DIRECTIONS - In the data below, find every line with the string "properties" and pull it out.

RECORDS SUPPLIED -

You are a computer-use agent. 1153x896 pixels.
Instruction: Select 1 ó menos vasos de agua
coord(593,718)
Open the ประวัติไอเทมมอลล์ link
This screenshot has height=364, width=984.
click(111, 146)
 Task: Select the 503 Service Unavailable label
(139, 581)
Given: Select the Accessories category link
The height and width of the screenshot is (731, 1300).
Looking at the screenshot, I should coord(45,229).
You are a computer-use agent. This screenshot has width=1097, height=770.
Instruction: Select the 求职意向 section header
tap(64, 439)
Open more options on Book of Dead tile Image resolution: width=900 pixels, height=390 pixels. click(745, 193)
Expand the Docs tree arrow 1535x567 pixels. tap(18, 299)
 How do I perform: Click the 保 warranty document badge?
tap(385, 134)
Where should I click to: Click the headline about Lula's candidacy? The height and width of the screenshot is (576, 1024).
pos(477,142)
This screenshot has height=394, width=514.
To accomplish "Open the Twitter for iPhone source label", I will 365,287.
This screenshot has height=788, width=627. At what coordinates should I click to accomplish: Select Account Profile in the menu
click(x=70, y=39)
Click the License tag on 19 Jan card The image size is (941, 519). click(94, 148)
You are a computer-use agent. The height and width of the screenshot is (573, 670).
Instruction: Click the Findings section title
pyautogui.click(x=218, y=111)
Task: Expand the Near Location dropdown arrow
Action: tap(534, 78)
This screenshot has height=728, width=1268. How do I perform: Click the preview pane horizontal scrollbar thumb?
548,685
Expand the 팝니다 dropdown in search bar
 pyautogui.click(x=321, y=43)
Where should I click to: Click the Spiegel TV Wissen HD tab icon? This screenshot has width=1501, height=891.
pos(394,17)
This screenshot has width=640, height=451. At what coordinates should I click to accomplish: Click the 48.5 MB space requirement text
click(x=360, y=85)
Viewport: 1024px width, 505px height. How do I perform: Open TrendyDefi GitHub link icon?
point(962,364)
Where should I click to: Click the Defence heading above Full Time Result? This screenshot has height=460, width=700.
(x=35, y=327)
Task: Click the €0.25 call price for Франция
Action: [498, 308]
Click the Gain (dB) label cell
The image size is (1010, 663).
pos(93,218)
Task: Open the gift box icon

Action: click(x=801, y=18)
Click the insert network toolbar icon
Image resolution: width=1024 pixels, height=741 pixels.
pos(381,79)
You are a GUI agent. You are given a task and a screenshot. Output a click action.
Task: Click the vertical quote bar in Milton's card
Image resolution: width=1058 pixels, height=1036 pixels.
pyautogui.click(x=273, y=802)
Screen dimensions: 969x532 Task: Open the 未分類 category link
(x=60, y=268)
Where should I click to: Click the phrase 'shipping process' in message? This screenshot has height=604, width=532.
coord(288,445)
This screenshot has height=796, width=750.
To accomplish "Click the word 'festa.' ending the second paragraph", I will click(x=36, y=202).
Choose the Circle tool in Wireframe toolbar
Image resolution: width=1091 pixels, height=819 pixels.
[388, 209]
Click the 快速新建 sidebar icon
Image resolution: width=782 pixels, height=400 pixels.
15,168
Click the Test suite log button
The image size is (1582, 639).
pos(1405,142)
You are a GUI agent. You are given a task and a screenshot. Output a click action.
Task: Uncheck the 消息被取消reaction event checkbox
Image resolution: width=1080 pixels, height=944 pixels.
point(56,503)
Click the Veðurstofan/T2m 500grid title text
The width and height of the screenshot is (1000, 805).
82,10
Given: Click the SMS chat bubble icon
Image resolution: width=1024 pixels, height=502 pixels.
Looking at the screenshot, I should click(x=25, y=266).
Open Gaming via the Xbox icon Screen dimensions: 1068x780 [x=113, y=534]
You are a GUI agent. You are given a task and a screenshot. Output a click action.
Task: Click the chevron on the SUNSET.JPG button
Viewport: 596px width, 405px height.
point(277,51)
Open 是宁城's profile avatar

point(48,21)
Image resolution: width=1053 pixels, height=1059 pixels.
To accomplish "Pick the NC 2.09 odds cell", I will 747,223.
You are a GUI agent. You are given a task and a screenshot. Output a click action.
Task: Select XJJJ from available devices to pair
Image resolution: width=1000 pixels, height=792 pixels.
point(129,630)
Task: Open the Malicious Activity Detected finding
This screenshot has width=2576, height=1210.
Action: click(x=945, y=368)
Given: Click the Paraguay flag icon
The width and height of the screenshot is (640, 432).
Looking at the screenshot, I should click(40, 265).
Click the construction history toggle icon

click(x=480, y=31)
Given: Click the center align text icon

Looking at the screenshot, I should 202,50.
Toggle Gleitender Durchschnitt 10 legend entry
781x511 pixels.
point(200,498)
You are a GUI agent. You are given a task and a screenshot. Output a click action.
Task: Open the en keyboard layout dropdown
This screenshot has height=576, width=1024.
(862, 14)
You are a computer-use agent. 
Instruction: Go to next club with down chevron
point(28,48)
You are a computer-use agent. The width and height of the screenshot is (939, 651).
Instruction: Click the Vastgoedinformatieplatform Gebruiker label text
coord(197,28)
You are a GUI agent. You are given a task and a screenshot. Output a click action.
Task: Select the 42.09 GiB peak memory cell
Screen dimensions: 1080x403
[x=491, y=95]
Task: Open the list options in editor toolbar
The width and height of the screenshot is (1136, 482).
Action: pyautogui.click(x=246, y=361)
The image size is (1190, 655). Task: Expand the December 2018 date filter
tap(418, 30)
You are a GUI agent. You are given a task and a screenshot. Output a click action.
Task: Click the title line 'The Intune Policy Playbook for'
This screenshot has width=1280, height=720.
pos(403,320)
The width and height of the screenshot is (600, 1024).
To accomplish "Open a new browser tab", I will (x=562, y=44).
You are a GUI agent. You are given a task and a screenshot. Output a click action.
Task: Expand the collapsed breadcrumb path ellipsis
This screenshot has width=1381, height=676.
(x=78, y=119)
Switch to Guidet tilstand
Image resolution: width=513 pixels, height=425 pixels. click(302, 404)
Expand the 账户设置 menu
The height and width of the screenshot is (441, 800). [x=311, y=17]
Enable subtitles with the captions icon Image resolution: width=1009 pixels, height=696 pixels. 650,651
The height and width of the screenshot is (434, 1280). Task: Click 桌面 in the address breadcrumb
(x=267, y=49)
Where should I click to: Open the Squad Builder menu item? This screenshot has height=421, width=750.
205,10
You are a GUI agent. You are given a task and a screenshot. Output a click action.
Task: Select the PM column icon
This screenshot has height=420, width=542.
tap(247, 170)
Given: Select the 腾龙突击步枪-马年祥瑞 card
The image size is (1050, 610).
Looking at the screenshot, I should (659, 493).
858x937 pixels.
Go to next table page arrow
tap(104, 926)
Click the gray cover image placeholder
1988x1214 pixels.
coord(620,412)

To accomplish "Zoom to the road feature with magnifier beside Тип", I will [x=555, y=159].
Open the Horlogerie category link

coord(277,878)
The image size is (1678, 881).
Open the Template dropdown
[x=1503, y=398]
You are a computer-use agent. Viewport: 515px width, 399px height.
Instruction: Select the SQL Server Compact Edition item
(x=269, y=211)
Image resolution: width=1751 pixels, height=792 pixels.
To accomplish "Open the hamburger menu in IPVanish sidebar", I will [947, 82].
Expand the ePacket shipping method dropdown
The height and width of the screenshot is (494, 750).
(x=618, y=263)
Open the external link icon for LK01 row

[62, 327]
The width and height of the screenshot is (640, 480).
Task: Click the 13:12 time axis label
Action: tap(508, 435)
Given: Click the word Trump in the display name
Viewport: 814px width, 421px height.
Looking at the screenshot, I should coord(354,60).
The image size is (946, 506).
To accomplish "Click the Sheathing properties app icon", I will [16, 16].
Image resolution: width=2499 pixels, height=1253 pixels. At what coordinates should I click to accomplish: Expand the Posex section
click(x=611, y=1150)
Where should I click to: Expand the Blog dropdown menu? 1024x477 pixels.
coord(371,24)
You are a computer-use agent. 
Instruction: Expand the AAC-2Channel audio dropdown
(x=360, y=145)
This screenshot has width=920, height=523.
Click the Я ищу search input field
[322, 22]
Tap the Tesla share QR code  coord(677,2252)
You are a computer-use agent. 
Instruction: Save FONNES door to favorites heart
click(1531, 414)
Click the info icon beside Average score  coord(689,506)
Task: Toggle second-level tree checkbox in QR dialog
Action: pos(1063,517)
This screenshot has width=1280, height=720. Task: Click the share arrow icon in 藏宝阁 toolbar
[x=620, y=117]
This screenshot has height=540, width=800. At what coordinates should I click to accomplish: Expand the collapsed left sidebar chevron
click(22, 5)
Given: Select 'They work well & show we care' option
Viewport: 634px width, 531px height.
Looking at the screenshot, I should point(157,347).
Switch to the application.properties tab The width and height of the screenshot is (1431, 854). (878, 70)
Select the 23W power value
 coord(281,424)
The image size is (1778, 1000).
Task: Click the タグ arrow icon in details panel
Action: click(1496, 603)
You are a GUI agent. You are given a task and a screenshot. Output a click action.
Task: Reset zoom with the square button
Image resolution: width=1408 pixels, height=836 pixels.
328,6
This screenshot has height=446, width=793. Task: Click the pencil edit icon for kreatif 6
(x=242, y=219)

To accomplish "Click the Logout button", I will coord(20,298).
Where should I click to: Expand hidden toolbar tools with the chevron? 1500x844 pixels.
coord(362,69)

EXERCISE SOLUTION -
To accomplish "Click the Sheathing properties app icon", I will [16, 16].
Switch to the application.properties tab The width and height of the screenshot is (1431, 854). (878, 70)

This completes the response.